■ Assigned task: The answer must be every line below that contains the string "under".

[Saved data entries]
----------

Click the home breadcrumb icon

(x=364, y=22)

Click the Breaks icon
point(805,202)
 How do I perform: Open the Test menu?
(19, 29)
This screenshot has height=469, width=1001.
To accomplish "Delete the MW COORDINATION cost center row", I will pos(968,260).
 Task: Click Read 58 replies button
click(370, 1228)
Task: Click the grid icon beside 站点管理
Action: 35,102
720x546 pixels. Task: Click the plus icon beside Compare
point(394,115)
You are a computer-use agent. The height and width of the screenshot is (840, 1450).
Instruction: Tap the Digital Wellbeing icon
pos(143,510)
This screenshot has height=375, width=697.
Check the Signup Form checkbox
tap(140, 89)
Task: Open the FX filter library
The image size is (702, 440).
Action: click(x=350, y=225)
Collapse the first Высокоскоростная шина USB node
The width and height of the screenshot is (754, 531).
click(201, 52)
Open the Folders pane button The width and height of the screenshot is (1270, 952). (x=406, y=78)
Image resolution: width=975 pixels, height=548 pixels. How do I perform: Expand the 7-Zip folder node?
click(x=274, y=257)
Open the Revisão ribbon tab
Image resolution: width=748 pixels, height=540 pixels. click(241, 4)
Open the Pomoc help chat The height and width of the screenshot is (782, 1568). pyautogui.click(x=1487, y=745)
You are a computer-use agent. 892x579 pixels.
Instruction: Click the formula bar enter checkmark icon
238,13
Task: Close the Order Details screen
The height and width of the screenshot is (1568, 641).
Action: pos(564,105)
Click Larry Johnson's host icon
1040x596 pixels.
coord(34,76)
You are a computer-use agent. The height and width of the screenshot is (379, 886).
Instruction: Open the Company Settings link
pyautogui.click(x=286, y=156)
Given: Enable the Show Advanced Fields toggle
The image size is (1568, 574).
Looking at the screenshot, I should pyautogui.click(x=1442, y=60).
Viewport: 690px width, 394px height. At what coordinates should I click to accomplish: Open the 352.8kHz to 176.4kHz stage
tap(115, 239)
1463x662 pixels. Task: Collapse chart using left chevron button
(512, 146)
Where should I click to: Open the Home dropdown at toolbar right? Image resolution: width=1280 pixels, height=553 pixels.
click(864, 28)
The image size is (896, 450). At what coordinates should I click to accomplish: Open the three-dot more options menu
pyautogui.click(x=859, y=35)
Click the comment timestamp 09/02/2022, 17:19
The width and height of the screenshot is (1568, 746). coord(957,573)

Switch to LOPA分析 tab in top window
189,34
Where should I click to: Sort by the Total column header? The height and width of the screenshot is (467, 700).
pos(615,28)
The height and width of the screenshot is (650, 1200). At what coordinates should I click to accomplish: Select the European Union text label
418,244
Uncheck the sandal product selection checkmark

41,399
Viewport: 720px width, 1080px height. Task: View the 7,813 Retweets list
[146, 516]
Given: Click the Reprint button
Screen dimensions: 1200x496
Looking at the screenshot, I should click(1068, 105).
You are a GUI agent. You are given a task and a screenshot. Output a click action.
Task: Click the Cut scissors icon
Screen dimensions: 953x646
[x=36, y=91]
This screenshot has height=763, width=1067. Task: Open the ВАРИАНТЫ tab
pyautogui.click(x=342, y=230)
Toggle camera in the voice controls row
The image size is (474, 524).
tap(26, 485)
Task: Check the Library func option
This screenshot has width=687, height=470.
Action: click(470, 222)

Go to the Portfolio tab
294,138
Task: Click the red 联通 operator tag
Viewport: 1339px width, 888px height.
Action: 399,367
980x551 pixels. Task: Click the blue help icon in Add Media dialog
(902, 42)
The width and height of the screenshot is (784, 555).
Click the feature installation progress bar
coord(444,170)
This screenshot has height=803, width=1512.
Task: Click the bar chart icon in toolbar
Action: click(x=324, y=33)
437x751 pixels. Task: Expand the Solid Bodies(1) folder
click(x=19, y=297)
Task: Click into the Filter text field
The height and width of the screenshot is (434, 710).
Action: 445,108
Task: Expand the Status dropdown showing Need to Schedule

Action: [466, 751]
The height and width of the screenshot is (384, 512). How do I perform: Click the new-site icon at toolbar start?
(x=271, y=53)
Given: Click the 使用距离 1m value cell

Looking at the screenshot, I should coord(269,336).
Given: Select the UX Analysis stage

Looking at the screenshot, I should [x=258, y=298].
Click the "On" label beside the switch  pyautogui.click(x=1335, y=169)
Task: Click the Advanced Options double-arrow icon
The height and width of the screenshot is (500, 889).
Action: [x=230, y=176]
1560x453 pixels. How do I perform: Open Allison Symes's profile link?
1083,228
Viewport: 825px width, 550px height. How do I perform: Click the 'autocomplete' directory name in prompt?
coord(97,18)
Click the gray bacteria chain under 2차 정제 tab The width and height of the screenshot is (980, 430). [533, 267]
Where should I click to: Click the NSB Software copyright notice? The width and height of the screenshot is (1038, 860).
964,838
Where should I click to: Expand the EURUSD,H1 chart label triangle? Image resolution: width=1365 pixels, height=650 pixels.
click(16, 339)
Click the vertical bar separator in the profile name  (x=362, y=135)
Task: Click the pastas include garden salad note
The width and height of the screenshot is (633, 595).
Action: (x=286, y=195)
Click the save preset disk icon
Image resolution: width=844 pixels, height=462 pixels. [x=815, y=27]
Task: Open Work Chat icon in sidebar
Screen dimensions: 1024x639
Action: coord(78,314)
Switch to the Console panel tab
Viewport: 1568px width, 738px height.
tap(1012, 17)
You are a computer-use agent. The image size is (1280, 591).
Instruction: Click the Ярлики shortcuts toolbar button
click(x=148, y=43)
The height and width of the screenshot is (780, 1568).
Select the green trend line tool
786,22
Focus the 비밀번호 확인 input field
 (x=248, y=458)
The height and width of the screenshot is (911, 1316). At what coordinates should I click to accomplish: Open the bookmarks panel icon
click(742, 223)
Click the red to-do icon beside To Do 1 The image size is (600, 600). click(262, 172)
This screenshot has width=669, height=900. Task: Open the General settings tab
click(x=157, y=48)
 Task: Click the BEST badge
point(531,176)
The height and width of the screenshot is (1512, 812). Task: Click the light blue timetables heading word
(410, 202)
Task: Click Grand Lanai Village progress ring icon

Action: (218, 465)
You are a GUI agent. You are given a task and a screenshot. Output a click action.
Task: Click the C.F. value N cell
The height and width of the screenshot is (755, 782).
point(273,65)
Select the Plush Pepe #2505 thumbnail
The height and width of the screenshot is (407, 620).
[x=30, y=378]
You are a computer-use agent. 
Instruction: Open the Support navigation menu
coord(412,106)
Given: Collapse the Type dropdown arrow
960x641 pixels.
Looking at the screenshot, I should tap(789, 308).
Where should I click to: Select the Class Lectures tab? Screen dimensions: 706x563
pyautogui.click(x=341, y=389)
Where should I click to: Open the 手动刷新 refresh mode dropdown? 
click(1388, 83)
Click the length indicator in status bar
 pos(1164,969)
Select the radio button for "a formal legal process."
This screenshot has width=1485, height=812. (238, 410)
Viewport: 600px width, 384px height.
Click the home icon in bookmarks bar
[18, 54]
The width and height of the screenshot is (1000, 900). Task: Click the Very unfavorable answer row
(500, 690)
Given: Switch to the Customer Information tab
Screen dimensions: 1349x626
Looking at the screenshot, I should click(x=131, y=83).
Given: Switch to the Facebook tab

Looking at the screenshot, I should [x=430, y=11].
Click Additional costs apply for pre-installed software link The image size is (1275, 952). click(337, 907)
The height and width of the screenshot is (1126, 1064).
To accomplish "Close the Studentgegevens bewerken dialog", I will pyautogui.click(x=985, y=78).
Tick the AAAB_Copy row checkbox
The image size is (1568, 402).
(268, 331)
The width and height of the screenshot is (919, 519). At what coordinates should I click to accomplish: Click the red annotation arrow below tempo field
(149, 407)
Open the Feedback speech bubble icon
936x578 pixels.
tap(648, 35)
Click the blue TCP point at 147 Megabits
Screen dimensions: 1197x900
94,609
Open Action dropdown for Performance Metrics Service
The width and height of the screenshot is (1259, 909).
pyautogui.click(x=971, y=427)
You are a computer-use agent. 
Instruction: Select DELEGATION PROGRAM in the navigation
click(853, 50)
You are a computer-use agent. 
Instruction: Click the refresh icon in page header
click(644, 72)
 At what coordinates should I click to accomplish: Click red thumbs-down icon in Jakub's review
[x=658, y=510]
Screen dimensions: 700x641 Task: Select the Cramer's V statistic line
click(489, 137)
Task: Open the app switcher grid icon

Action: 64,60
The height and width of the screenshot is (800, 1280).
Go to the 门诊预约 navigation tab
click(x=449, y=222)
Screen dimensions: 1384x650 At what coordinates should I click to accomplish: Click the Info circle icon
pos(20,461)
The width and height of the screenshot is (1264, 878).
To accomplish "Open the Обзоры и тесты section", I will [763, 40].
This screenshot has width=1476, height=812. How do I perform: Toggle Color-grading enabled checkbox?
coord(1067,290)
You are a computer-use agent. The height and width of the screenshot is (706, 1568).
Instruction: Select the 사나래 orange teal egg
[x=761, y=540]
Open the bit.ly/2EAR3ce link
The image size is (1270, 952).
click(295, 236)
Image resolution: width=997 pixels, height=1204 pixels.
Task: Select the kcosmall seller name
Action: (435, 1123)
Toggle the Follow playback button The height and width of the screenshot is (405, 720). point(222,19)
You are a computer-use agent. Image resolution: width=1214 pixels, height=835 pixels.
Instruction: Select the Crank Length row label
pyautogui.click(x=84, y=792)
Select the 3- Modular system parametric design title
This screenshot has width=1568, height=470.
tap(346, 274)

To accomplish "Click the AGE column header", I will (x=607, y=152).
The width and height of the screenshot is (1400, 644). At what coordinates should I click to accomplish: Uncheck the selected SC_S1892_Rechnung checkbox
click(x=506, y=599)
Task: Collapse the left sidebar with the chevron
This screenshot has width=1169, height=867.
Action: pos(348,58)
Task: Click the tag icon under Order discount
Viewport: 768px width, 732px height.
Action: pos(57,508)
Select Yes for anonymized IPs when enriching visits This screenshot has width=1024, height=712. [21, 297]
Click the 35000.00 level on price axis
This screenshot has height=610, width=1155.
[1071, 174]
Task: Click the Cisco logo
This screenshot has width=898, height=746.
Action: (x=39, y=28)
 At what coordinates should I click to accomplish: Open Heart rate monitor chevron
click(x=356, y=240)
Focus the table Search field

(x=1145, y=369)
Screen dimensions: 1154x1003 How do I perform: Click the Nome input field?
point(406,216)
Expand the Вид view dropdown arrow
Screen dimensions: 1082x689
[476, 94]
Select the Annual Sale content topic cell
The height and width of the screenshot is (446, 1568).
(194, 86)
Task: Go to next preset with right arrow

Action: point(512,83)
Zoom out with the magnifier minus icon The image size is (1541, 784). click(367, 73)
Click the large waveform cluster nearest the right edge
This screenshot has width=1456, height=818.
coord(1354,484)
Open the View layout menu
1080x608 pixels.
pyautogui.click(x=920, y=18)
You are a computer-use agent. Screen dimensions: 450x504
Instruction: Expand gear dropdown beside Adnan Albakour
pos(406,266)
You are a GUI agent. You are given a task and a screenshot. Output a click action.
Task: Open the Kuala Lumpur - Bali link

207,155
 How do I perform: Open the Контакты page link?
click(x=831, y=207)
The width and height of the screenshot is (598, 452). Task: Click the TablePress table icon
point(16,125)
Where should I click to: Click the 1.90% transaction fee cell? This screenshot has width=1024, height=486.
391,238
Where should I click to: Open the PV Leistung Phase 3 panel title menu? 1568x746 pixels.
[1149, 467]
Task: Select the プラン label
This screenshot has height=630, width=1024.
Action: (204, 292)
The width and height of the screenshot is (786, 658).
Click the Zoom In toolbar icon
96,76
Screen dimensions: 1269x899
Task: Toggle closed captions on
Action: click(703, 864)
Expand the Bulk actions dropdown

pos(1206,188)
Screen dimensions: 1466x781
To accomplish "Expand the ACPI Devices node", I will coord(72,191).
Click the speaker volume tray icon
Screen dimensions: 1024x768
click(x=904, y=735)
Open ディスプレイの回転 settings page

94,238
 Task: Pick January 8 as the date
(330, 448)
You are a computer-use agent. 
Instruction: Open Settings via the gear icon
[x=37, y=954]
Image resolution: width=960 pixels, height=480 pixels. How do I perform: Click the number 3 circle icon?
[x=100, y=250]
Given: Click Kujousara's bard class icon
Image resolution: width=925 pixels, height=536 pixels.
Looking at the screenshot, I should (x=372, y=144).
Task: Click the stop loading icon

----------

■ Problem solution:
Click the gray bacteria chain under 2차 정제 tab The width and height of the screenshot is (980, 430). [533, 267]
Task: Click the tag icon under Order discount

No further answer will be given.